Park has 130 occupied homes, 10 are POH. Assuming all rental income is used for rental expenses.
Lot rent is $300
Master Metered Water
A few vacant homes that can be sold as is or repaired and sold for minimal costs.
130x$300x60 = $2,340,000. Offer is open to seller financing. Asking price is $2,300,000.
Income:
$400,000 (avereage over past three years, supposedly hire now)
Expenses:
Taxes: $50,000
Insurance: $60,000 (incredibly high due to slip and fall claim, I’m in the process of getting quotes from other providers)
Trash: $17,000
Maintence/Wages/Payroll Taxes: $100,000 (again, super high and can easily be reduced with better management)
Water: $10,000
Repairs and Maintenance: $50,000
Permits and Licensing: $3,000
Net: $110,000
I have yet to go to bootcamp, so I may be missing something in the numbers. Any advice or tips are greatly appreciated. My experience is mainly with multifamily buildings.

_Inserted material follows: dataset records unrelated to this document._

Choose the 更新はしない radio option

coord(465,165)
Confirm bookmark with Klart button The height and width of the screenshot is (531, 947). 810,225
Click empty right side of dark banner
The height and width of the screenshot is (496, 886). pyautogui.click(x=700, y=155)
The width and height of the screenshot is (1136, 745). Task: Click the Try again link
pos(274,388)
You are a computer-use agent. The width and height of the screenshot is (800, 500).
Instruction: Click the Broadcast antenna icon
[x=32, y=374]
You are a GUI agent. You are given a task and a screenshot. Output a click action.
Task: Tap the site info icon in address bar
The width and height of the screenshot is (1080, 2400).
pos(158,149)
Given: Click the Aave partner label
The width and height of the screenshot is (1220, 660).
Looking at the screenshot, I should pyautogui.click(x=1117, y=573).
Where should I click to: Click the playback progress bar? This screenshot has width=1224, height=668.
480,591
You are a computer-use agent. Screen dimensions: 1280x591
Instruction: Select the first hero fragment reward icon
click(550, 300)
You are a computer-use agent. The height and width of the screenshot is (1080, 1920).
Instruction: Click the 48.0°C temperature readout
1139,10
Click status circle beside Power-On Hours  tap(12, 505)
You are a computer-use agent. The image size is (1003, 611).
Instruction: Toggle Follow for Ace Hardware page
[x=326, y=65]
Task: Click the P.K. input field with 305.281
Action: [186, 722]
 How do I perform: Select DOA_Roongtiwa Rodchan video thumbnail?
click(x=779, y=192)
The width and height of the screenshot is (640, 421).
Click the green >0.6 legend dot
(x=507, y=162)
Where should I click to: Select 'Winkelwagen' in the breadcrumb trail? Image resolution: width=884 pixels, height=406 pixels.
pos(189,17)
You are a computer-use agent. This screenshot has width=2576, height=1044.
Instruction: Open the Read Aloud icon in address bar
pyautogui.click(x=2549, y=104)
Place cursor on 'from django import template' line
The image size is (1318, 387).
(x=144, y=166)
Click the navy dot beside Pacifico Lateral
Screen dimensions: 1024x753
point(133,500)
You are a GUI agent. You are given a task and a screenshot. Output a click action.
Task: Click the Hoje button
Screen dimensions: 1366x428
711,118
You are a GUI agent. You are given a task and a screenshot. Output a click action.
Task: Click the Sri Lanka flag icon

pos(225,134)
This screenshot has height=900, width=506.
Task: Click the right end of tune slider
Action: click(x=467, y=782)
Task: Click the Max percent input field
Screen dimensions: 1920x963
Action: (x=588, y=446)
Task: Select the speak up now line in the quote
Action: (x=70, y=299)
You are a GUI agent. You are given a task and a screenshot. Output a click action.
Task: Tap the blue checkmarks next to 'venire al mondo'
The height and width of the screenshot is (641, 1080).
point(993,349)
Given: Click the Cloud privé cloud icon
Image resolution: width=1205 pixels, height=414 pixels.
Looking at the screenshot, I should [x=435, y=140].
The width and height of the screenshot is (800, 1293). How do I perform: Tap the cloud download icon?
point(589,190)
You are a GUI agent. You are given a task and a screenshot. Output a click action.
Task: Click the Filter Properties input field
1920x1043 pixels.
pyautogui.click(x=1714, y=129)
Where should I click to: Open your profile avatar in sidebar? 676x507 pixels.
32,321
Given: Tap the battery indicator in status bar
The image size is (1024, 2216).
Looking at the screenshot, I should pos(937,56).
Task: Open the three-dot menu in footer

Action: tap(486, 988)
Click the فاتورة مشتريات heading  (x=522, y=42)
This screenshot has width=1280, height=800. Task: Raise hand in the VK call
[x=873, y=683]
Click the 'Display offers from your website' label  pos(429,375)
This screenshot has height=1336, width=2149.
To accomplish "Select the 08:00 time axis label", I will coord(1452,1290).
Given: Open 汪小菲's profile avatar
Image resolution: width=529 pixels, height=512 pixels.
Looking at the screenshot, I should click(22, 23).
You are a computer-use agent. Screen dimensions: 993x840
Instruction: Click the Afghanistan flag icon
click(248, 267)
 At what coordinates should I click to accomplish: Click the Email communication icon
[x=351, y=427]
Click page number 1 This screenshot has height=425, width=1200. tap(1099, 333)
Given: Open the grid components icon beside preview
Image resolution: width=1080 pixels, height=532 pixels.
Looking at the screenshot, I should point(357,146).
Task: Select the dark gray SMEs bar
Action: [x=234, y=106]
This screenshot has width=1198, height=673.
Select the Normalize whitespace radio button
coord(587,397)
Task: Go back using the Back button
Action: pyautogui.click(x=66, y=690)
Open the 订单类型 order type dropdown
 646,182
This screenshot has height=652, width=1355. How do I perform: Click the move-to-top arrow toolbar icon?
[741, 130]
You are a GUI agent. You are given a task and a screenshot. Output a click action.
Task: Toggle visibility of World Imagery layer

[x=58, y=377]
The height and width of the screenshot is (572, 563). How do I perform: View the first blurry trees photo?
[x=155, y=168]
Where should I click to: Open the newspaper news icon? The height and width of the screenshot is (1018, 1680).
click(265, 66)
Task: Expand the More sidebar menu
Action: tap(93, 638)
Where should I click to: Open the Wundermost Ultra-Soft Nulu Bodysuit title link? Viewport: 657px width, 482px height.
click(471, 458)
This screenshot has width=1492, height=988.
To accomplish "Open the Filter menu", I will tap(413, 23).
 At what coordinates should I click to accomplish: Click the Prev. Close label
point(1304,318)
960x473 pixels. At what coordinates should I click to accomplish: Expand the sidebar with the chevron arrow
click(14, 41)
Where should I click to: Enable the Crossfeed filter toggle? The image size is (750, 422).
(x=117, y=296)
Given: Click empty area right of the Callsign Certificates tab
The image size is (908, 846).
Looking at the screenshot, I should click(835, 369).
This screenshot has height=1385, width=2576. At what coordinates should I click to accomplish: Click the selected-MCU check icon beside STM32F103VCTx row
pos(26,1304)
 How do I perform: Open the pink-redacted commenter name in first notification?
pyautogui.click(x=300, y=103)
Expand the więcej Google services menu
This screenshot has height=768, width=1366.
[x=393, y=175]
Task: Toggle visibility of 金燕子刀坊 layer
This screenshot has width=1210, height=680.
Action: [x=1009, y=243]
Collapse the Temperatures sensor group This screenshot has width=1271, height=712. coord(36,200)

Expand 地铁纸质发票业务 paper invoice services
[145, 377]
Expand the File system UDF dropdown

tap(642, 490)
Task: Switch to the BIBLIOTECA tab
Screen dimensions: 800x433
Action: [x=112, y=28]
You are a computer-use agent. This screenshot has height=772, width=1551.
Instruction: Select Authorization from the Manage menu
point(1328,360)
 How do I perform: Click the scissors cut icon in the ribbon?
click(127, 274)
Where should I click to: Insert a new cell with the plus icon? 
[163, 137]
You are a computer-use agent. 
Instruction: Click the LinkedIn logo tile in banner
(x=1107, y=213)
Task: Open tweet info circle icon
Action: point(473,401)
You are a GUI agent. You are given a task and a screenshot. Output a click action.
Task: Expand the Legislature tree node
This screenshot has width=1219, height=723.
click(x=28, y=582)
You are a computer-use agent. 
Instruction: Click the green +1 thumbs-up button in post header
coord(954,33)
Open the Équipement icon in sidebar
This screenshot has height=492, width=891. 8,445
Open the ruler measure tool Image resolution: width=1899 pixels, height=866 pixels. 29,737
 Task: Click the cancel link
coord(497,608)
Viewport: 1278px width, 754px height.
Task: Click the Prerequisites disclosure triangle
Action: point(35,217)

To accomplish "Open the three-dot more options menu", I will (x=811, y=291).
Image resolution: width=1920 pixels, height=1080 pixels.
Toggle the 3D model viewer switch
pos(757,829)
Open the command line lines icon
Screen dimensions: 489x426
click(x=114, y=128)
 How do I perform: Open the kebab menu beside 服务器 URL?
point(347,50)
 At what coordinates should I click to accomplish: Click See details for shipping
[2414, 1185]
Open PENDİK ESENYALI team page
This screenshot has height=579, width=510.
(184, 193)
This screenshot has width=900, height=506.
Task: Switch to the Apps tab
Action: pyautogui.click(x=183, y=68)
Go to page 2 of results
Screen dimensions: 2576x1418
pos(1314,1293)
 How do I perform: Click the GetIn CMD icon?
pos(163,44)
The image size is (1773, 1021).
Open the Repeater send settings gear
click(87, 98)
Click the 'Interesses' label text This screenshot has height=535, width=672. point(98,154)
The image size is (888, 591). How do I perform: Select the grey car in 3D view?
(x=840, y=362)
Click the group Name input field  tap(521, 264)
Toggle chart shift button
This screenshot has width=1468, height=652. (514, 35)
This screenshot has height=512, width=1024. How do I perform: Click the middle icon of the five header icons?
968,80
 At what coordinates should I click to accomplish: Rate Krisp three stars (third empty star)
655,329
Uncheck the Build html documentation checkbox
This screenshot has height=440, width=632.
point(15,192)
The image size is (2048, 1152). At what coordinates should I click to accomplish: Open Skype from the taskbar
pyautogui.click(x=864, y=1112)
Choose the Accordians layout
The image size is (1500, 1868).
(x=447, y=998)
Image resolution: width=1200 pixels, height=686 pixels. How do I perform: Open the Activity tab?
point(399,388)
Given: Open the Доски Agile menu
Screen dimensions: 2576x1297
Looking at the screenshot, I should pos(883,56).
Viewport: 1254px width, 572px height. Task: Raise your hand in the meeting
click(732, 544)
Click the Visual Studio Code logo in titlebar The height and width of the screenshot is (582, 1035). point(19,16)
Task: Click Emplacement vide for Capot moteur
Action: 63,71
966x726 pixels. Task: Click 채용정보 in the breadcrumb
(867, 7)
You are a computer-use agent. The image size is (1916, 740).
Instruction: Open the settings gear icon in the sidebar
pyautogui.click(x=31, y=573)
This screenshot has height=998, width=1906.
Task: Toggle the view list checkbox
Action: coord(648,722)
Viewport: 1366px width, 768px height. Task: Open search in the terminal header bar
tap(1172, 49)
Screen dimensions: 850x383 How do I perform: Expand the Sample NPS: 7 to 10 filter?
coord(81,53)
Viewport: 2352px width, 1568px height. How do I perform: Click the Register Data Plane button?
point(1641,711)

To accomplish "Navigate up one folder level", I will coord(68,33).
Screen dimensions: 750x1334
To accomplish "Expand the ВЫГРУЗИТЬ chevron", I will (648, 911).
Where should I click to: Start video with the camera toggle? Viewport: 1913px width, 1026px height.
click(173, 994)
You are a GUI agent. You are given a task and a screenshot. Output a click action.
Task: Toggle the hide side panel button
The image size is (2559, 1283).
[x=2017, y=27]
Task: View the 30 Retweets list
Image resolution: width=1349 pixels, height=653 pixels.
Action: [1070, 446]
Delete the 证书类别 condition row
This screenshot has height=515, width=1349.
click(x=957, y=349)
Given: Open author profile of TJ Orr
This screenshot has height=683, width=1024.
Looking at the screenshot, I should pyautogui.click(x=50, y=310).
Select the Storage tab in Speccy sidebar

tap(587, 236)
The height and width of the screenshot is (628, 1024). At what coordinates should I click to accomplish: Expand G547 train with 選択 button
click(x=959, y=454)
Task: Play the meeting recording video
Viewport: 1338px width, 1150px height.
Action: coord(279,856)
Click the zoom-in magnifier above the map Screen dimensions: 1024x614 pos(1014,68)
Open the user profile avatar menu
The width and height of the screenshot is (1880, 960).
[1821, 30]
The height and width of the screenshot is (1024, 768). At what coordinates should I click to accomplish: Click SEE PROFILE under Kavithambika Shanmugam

I’m not an authority on the MHP biz, but I do understand arithmetic.
There’s just no way it can pass the “Sensibility Test”. With a 2/3 LTV loan, there’s no way you can make the loan payments out of 110K. The loan pmts, alone would probably be 1/3 more than that…
Here’s my approach to a sensibility check: Start with the income you require. Add the payments that the park will support In addition to the income required. That is the cash flow required from the park.
If the park won’t yield that cash flow, you must buy the park at a lower purchase price, so that (after down payment), and after annual debt service, you’ll still have the income you require.
If you can’t make a deal on that basis, it’s best to move on.
Also keep in mind that it’s always better to allow for unexpected results that are worse than you plan. An $80,000 income can quickly become a $50,000 income (or worse).
And always assume that the figures provided by the owners are lies. Ya gotta pass those figures through a “common sense” filter, and add expenses that they “forgot to mention”, or “didn’t amount to much”.